Там, где была тишина
Часть первая
ПЕРВОЕ ЗНАКОМСТВО
Поезд резко останавливается.
Стоящие в тамбуре пассажиры сталкиваются друг с другом и стараются удержаться на ногах.
К выходу с флажком в руках пробирается кондуктор.
— Быстрее, граждане пассажиры, — торопит он. — Поезд стоит здесь всего одну минуту.
Из вагона выскакивает высокий черноглазый юноша в темном костюме и тут же в спешке подхватывает летящие на него чемоданчики и свертки.
Вслед за ним на землю спрыгивают еще один юноша и девушка.

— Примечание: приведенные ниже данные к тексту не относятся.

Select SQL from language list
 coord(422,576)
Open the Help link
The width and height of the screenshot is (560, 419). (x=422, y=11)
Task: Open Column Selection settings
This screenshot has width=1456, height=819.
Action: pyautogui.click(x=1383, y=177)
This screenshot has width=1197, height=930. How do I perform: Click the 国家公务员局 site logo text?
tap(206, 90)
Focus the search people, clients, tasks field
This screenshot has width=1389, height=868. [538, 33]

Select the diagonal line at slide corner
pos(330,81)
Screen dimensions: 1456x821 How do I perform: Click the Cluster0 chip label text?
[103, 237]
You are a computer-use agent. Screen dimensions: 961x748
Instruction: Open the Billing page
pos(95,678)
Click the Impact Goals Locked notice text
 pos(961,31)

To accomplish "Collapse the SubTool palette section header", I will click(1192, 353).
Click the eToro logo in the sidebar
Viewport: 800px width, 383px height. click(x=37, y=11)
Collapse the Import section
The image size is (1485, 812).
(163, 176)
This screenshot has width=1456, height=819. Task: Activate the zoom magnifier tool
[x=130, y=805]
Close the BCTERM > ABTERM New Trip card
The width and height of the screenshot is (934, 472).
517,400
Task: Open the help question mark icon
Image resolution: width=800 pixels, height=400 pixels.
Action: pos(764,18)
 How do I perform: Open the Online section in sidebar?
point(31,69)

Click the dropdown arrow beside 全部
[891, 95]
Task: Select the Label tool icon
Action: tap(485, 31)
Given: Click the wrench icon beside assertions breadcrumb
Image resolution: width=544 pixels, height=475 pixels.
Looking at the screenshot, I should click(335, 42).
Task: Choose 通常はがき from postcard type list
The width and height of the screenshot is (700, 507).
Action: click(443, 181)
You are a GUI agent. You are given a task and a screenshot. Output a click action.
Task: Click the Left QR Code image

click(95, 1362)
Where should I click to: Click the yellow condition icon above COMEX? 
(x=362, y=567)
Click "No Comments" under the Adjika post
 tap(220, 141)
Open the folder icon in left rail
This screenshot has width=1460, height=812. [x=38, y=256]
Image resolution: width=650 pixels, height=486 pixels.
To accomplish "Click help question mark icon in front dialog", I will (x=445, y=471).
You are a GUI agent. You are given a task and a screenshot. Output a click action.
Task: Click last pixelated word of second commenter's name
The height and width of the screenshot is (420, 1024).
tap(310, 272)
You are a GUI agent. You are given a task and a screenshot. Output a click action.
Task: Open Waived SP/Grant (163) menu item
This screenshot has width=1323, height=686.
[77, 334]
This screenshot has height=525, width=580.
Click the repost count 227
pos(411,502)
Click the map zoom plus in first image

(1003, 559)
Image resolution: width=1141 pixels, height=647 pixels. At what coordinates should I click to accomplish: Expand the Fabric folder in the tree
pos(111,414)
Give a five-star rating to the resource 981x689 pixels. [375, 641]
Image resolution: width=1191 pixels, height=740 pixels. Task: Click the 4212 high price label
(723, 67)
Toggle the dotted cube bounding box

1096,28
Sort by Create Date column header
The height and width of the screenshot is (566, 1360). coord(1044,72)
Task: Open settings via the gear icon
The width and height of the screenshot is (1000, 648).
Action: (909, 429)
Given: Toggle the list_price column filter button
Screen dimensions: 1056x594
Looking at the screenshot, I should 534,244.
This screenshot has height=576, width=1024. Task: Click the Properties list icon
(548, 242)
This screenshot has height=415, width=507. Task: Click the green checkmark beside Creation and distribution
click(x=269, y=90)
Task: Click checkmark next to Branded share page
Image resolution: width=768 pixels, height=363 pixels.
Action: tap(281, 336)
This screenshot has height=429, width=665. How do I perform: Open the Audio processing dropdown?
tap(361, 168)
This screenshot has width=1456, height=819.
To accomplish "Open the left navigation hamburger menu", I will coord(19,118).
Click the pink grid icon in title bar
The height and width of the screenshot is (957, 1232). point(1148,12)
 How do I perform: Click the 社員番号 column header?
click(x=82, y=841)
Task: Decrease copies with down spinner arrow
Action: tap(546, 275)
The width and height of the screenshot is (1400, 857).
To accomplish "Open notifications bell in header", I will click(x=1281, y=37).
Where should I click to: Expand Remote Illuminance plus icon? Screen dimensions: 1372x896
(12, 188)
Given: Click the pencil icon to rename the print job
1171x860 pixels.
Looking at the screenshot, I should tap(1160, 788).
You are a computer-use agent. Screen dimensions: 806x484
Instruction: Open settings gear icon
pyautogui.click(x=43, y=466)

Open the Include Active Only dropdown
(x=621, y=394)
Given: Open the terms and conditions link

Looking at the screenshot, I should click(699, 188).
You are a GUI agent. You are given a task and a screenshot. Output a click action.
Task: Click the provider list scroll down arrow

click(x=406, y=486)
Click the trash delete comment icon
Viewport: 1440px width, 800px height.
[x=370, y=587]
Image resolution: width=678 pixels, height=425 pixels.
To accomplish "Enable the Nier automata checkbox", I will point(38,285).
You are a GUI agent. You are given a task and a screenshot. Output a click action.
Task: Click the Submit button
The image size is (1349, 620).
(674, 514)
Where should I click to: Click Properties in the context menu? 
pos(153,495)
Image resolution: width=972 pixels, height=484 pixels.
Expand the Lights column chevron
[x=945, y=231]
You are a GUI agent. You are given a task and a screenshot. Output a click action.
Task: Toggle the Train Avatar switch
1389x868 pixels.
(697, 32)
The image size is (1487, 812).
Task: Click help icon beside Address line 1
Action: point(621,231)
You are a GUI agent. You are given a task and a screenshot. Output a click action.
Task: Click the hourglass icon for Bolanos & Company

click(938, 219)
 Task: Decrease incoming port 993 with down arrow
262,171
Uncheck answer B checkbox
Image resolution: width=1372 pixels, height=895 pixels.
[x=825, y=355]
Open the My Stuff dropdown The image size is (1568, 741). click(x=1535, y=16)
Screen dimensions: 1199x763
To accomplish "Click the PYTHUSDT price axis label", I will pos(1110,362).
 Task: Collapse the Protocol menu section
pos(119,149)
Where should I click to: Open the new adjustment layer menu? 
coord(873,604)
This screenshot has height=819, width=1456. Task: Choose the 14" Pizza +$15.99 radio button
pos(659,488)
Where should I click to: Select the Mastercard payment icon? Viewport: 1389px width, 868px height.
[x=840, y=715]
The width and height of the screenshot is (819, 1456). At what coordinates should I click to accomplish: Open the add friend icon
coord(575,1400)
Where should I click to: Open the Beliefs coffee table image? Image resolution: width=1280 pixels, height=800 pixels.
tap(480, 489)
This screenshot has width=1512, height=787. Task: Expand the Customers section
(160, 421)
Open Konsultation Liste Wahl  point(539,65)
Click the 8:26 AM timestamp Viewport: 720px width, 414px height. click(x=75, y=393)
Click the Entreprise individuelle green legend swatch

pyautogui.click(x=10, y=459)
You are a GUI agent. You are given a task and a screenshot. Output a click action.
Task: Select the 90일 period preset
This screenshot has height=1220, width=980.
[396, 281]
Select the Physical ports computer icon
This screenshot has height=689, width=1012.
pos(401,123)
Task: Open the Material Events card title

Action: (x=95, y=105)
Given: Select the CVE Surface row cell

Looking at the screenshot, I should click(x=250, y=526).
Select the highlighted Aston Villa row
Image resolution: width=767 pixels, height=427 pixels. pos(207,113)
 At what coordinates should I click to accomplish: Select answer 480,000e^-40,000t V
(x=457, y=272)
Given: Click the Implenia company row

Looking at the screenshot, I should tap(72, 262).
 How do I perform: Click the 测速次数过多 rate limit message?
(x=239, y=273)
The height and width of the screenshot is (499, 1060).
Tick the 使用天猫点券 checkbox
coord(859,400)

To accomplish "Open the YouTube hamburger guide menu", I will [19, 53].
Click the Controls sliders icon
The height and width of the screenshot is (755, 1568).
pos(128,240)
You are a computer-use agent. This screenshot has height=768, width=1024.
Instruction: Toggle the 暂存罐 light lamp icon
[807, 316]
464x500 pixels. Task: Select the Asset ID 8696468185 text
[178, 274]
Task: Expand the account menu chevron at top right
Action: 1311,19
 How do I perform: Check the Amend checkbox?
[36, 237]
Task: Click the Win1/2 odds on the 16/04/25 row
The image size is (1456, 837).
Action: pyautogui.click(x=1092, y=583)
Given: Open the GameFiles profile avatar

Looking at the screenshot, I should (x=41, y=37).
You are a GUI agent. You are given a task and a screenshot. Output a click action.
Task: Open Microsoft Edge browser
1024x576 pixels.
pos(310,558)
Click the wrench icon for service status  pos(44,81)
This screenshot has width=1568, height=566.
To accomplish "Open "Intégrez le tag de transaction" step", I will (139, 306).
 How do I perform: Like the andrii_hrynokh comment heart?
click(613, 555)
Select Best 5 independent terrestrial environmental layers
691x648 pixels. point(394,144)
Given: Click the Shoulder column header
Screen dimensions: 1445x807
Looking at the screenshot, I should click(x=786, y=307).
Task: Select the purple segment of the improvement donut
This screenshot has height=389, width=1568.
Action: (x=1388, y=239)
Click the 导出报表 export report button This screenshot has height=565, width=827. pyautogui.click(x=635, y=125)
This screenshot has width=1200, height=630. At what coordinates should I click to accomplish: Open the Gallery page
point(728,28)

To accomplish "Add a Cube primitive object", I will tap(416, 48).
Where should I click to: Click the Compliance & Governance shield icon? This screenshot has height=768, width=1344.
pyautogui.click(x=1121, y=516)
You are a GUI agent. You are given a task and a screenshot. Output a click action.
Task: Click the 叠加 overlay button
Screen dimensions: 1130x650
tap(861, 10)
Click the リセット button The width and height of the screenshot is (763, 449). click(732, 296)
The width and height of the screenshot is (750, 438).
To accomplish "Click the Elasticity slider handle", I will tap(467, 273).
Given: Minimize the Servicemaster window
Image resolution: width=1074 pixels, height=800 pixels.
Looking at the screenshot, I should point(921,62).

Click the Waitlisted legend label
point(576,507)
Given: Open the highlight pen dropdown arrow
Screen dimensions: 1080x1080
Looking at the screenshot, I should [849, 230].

Раздается свисток. Кондуктор машет флажком. Поезд трогается с места.
— И куда же они, сердешные? — слышится чей-то жалостливый женский голос, но его заглушает протяжный, печальный гудок и торопливый стук колес.
— Вот и приехали, — негромко произносит высокий парень, вытирая фуражкой влажное смуглое лицо, на котором выделяются черные упрямые глаза. — Занятная картинка…
Девушка вскидывает на него серые внимательные глаза и аккуратно поправляет сброшенные на песок чемоданы.
Спрыгнувший последним, коренастый парнишка, с лохматой рыжей шевелюрой, в расстегнутой белой рубахе, неторопливо присаживается на лежащий рядом камень.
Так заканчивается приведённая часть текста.